--- START OF EXTRACTED MATERIAL ---

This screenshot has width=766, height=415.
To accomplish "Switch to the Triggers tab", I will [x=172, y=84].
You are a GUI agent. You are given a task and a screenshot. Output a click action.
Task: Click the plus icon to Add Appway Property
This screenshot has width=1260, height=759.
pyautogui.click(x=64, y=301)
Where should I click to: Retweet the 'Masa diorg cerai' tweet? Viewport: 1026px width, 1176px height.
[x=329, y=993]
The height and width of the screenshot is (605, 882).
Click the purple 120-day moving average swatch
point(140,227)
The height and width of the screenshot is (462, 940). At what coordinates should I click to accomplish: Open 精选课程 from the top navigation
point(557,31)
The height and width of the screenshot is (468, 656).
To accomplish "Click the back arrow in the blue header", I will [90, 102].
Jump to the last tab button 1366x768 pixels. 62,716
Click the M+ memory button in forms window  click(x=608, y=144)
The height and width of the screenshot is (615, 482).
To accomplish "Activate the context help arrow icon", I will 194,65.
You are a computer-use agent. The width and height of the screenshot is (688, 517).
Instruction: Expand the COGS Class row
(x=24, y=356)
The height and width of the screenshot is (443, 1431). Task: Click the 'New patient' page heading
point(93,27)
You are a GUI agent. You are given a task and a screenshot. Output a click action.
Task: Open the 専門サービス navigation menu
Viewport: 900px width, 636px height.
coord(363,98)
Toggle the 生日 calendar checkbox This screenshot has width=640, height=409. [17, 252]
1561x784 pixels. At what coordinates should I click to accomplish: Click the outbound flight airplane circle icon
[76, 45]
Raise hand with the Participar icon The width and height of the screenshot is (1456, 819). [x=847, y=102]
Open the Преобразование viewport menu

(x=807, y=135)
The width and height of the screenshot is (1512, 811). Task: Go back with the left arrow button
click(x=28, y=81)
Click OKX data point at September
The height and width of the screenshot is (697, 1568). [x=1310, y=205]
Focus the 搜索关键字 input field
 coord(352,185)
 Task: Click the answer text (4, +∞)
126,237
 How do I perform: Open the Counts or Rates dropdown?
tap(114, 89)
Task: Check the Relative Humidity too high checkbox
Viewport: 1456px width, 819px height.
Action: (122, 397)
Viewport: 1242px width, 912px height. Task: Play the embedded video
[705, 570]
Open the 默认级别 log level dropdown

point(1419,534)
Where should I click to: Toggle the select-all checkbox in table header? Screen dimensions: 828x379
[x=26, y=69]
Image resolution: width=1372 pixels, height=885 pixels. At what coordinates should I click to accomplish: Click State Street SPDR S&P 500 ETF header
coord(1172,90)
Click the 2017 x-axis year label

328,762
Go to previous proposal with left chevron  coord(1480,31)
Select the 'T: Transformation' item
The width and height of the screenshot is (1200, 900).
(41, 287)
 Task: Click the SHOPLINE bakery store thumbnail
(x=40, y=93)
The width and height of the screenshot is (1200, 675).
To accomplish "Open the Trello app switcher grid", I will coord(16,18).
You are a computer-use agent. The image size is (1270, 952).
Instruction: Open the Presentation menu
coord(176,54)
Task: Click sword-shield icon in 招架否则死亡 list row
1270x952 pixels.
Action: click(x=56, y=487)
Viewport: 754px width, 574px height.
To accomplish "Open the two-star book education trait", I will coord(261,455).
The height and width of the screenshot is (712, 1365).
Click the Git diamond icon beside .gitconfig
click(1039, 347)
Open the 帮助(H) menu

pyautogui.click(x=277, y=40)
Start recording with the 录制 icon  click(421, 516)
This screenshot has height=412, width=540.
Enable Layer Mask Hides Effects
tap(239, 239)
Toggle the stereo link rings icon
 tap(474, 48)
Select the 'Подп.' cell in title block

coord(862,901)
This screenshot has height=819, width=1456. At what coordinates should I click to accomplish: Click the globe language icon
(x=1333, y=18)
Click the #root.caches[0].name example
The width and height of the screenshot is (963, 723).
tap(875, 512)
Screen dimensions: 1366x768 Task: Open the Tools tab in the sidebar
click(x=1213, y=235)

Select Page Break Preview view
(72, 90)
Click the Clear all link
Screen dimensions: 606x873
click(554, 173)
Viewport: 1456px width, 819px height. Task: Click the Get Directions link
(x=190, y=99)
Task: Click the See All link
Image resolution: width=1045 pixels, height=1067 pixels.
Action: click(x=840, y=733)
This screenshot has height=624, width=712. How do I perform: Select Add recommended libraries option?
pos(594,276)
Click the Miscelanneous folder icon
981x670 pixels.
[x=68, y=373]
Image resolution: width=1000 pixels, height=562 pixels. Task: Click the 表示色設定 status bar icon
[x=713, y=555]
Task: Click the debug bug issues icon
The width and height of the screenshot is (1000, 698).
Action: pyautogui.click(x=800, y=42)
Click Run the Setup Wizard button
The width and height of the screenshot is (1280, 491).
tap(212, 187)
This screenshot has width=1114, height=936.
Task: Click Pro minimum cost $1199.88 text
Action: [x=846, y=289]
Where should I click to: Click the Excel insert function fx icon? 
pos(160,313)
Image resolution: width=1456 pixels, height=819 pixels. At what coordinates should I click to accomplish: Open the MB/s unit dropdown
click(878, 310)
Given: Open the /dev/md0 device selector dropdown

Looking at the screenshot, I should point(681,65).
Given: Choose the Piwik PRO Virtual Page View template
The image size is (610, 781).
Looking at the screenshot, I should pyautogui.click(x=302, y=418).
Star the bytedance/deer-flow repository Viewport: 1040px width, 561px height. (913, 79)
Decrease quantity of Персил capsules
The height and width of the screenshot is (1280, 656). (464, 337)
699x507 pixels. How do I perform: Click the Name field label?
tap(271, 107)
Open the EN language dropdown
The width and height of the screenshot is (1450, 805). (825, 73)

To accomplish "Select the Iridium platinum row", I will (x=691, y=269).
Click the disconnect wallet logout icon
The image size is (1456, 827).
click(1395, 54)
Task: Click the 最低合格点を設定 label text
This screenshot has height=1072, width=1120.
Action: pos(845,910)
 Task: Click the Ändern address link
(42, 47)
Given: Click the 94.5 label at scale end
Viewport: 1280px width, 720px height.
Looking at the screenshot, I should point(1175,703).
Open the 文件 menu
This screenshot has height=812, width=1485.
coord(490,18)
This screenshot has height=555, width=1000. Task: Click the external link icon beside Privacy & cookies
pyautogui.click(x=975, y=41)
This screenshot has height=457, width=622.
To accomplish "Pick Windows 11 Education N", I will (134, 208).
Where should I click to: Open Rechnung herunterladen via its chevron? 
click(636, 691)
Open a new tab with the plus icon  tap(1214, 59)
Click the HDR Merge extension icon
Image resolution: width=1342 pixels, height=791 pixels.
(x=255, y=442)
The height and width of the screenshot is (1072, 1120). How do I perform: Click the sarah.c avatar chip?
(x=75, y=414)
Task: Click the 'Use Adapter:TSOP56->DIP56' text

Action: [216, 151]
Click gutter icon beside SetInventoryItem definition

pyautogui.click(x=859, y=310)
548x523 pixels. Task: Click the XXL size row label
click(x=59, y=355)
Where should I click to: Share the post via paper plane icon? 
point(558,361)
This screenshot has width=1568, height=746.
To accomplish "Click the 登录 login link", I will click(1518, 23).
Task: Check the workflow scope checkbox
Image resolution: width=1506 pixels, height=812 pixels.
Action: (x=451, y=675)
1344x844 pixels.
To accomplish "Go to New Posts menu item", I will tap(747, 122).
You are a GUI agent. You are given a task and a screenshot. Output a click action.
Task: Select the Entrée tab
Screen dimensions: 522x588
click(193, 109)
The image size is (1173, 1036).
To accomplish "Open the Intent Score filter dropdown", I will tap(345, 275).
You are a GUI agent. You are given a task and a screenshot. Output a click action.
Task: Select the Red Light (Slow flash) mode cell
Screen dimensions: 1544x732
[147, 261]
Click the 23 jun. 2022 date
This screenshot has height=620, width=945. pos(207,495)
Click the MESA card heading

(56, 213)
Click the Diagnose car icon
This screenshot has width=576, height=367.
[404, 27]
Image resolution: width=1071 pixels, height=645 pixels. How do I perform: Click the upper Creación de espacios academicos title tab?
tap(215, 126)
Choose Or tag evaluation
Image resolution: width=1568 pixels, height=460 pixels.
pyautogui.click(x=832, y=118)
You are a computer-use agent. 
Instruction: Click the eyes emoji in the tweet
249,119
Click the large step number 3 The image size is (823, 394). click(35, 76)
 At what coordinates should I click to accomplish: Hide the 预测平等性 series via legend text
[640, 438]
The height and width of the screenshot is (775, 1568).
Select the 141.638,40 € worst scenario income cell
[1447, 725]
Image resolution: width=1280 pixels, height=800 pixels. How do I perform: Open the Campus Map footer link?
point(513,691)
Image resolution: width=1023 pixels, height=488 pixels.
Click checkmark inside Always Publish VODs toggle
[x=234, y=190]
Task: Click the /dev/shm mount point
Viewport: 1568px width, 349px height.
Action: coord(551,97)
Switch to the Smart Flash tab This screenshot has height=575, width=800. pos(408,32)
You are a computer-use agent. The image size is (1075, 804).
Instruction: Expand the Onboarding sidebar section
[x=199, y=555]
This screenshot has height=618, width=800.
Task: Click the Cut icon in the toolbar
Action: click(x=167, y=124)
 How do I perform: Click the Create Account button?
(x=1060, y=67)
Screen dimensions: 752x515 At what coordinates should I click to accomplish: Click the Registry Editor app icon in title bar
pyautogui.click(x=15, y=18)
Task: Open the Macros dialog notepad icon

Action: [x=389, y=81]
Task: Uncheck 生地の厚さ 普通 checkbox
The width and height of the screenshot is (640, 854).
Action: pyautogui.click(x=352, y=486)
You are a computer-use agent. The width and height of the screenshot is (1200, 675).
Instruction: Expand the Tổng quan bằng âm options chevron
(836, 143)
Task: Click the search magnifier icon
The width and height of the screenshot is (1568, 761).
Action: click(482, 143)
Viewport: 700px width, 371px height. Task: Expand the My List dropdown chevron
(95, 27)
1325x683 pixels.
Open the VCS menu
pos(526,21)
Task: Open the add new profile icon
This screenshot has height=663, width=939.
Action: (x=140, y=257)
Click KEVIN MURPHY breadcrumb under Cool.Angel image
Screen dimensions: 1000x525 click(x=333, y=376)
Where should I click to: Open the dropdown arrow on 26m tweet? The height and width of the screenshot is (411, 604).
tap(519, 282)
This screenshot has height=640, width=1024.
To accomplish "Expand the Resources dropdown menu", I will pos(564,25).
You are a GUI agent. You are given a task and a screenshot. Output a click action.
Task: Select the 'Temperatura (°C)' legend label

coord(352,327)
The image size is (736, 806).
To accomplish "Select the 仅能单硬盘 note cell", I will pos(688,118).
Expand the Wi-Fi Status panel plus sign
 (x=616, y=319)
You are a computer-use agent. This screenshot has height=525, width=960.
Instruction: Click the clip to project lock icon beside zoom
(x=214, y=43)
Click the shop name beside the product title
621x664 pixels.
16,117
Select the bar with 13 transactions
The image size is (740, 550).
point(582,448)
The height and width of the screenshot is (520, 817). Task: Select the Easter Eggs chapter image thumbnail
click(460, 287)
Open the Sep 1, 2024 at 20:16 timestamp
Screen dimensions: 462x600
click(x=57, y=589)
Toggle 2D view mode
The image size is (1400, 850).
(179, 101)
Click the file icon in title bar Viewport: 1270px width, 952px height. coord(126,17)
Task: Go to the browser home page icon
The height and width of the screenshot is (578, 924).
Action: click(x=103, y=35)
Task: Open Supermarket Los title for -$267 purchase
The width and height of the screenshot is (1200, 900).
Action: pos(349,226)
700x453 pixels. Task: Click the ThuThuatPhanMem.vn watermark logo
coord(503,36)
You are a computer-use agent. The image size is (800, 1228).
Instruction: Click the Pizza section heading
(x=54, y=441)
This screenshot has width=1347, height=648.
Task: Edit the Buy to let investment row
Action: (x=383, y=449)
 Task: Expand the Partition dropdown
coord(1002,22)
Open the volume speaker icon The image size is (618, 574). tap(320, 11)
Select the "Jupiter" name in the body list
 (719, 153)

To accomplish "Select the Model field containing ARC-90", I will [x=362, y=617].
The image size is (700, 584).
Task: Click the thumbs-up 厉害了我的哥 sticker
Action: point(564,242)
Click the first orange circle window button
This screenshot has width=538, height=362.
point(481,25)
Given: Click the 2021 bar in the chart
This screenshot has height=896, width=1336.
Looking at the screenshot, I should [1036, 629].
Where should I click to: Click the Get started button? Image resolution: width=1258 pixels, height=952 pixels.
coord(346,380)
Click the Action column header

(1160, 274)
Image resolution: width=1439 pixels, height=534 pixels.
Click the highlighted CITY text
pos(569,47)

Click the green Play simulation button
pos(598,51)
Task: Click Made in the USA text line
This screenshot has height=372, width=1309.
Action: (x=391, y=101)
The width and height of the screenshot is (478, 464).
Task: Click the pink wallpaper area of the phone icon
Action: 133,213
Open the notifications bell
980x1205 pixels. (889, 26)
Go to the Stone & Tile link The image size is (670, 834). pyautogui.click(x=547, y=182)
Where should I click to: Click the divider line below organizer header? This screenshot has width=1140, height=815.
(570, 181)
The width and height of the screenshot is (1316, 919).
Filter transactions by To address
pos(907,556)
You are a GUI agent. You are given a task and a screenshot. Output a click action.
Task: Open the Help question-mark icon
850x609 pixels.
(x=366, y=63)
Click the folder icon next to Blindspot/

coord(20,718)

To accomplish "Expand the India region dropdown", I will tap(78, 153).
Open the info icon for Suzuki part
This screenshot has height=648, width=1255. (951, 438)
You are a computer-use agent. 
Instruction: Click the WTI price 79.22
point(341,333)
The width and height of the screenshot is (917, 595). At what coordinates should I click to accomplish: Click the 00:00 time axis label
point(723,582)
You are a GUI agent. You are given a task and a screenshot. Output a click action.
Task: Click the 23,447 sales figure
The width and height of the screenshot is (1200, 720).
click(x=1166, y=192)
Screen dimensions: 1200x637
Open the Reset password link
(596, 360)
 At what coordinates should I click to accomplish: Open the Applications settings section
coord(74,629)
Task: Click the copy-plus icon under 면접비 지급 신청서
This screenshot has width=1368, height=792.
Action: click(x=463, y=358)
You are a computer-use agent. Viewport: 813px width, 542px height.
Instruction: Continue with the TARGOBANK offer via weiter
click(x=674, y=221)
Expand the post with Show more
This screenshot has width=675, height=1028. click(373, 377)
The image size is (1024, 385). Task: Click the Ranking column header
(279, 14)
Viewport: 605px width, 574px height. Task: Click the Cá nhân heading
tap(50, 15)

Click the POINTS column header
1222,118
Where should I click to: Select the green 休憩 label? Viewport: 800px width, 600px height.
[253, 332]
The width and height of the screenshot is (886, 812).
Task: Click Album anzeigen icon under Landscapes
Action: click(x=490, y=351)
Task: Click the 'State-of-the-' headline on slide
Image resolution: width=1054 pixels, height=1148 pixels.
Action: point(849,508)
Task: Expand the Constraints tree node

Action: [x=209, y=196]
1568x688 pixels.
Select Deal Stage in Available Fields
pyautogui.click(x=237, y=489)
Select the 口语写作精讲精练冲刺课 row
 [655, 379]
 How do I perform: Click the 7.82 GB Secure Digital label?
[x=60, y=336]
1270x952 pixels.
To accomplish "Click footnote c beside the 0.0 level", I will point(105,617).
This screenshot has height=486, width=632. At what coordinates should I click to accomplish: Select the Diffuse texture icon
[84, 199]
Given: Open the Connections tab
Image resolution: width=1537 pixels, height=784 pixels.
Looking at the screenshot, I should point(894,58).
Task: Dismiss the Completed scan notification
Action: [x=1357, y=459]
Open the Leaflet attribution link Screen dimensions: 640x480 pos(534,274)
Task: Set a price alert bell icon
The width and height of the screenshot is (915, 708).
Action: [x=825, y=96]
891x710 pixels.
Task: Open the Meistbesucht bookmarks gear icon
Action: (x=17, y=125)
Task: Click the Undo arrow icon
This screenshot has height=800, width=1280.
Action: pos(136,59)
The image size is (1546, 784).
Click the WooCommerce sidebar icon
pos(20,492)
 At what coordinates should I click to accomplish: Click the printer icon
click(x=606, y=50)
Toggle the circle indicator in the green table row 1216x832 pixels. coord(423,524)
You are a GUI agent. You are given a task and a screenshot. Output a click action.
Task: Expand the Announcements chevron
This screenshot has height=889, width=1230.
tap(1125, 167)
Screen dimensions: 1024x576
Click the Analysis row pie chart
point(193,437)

--- END OF EXTRACTED MATERIAL ---

» DIRECTIVE
Rewrite the part of the records that opens with the line containing "Image resolution: width=1000" and closes with the line containing "Action: [x=846, y=289]" as a JSON list of strings, one string per line, leaving out blank lines.

» ANSWER FOR THIS EXERCISE
[
  "Image resolution: width=1000 pixels, height=562 pixels. Task: Click the 表示色設定 status bar icon",
  "[x=713, y=555]",
  "Task: Click the debug bug issues icon",
  "The width and height of the screenshot is (1000, 698).",
  "Action: pyautogui.click(x=800, y=42)",
  "Click Run the Setup Wizard button",
  "The width and height of the screenshot is (1280, 491).",
  "tap(212, 187)",
  "This screenshot has width=1114, height=936.",
  "Task: Click Pro minimum cost $1199.88 text",
  "Action: [x=846, y=289]"
]